> Your goal:
Write out the records that follow with every word intact.

Saved entries:
◇ ◇ ◇ ◇ ◇ ◇ ◇

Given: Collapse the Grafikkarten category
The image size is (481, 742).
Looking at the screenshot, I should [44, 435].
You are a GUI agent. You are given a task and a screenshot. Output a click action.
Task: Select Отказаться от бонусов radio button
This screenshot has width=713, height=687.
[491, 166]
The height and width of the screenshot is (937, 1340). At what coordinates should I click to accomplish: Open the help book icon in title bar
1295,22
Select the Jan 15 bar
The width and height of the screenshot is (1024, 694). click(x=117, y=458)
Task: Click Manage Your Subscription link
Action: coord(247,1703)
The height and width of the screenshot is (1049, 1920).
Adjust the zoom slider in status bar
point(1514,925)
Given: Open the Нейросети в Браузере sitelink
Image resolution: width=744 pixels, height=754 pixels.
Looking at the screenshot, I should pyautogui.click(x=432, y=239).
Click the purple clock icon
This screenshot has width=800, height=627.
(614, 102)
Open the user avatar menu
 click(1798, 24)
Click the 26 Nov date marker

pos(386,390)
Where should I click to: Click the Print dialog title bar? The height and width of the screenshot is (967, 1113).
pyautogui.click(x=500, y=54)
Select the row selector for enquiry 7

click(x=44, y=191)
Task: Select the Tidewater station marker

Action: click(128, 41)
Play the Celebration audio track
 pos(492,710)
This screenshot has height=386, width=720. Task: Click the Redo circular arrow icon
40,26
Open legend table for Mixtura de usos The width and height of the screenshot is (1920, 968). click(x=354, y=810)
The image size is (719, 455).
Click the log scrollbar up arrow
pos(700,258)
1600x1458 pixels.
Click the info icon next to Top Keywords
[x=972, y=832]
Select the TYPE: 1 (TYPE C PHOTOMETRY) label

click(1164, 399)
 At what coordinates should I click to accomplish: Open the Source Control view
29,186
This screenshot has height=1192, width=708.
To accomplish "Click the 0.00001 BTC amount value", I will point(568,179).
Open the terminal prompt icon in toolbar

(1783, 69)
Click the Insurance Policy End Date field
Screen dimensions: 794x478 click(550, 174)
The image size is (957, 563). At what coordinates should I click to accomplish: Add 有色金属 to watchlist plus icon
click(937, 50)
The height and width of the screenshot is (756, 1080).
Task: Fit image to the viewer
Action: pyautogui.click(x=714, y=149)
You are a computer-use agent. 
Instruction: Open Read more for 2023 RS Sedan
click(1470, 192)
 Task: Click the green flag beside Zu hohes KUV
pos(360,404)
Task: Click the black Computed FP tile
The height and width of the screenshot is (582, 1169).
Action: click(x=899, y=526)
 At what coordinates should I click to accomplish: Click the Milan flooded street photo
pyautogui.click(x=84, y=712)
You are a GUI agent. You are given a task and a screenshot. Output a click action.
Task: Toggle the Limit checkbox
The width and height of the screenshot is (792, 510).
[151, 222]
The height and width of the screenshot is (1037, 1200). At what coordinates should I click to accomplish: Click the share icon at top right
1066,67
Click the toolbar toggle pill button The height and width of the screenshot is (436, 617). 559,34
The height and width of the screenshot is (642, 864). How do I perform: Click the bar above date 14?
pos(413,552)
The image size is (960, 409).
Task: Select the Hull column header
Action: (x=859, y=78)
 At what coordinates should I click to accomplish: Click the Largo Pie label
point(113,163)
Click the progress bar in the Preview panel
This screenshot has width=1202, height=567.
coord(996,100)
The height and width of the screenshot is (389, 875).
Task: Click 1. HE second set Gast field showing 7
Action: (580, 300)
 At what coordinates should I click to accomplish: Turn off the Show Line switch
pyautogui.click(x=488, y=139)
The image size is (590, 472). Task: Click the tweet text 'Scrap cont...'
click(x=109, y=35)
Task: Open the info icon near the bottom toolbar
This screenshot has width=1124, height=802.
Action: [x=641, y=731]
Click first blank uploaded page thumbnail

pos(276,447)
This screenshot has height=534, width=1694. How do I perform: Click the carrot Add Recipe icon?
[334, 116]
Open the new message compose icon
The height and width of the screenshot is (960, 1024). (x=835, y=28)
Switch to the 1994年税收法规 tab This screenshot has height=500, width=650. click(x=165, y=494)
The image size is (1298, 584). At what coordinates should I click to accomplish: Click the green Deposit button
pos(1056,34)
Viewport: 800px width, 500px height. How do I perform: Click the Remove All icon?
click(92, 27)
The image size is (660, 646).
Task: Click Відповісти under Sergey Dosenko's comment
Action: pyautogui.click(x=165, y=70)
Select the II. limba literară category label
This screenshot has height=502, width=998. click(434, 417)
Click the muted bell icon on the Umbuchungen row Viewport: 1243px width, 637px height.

◇ ◇ ◇ ◇ ◇ ◇ ◇

> Response area:
Given: Collapse the Grafikkarten category
The image size is (481, 742).
Looking at the screenshot, I should [44, 435].
You are a GUI agent. You are given a task and a screenshot. Output a click action.
Task: Select Отказаться от бонусов radio button
This screenshot has width=713, height=687.
[491, 166]
The height and width of the screenshot is (937, 1340). At what coordinates should I click to accomplish: Open the help book icon in title bar
1295,22
Select the Jan 15 bar
The width and height of the screenshot is (1024, 694). click(x=117, y=458)
Task: Click Manage Your Subscription link
Action: coord(247,1703)
The height and width of the screenshot is (1049, 1920).
Adjust the zoom slider in status bar
point(1514,925)
Given: Open the Нейросети в Браузере sitelink
Image resolution: width=744 pixels, height=754 pixels.
Looking at the screenshot, I should pyautogui.click(x=432, y=239).
Click the purple clock icon
This screenshot has width=800, height=627.
(614, 102)
Open the user avatar menu
 click(1798, 24)
Click the 26 Nov date marker

pos(386,390)
Where should I click to: Click the Print dialog title bar? The height and width of the screenshot is (967, 1113).
pyautogui.click(x=500, y=54)
Select the row selector for enquiry 7

click(x=44, y=191)
Task: Select the Tidewater station marker

Action: click(128, 41)
Play the Celebration audio track
 pos(492,710)
This screenshot has height=386, width=720. Task: Click the Redo circular arrow icon
40,26
Open legend table for Mixtura de usos The width and height of the screenshot is (1920, 968). click(x=354, y=810)
The image size is (719, 455).
Click the log scrollbar up arrow
pos(700,258)
1600x1458 pixels.
Click the info icon next to Top Keywords
[x=972, y=832]
Select the TYPE: 1 (TYPE C PHOTOMETRY) label

click(1164, 399)
 At what coordinates should I click to accomplish: Open the Source Control view
29,186
This screenshot has height=1192, width=708.
To accomplish "Click the 0.00001 BTC amount value", I will point(568,179).
Open the terminal prompt icon in toolbar

(1783, 69)
Click the Insurance Policy End Date field
Screen dimensions: 794x478 click(550, 174)
The image size is (957, 563). At what coordinates should I click to accomplish: Add 有色金属 to watchlist plus icon
click(937, 50)
The height and width of the screenshot is (756, 1080).
Task: Fit image to the viewer
Action: pyautogui.click(x=714, y=149)
You are a computer-use agent. 
Instruction: Open Read more for 2023 RS Sedan
click(1470, 192)
 Task: Click the green flag beside Zu hohes KUV
pos(360,404)
Task: Click the black Computed FP tile
The height and width of the screenshot is (582, 1169).
Action: click(x=899, y=526)
 At what coordinates should I click to accomplish: Click the Milan flooded street photo
pyautogui.click(x=84, y=712)
You are a GUI agent. You are given a task and a screenshot. Output a click action.
Task: Toggle the Limit checkbox
The width and height of the screenshot is (792, 510).
[151, 222]
The height and width of the screenshot is (1037, 1200). At what coordinates should I click to accomplish: Click the share icon at top right
1066,67
Click the toolbar toggle pill button The height and width of the screenshot is (436, 617). 559,34
The height and width of the screenshot is (642, 864). How do I perform: Click the bar above date 14?
pos(413,552)
The image size is (960, 409).
Task: Select the Hull column header
Action: (x=859, y=78)
 At what coordinates should I click to accomplish: Click the Largo Pie label
point(113,163)
Click the progress bar in the Preview panel
This screenshot has width=1202, height=567.
coord(996,100)
The height and width of the screenshot is (389, 875).
Task: Click 1. HE second set Gast field showing 7
Action: (580, 300)
 At what coordinates should I click to accomplish: Turn off the Show Line switch
pyautogui.click(x=488, y=139)
The image size is (590, 472). Task: Click the tweet text 'Scrap cont...'
click(x=109, y=35)
Task: Open the info icon near the bottom toolbar
This screenshot has width=1124, height=802.
Action: [x=641, y=731]
Click first blank uploaded page thumbnail

pos(276,447)
This screenshot has height=534, width=1694. How do I perform: Click the carrot Add Recipe icon?
[334, 116]
Open the new message compose icon
The height and width of the screenshot is (960, 1024). (x=835, y=28)
Switch to the 1994年税收法规 tab This screenshot has height=500, width=650. click(x=165, y=494)
The image size is (1298, 584). At what coordinates should I click to accomplish: Click the green Deposit button
pos(1056,34)
Viewport: 800px width, 500px height. How do I perform: Click the Remove All icon?
click(92, 27)
The image size is (660, 646).
Task: Click Відповісти under Sergey Dosenko's comment
Action: pyautogui.click(x=165, y=70)
Select the II. limba literară category label
This screenshot has height=502, width=998. click(434, 417)
Click the muted bell icon on the Umbuchungen row Viewport: 1243px width, 637px height.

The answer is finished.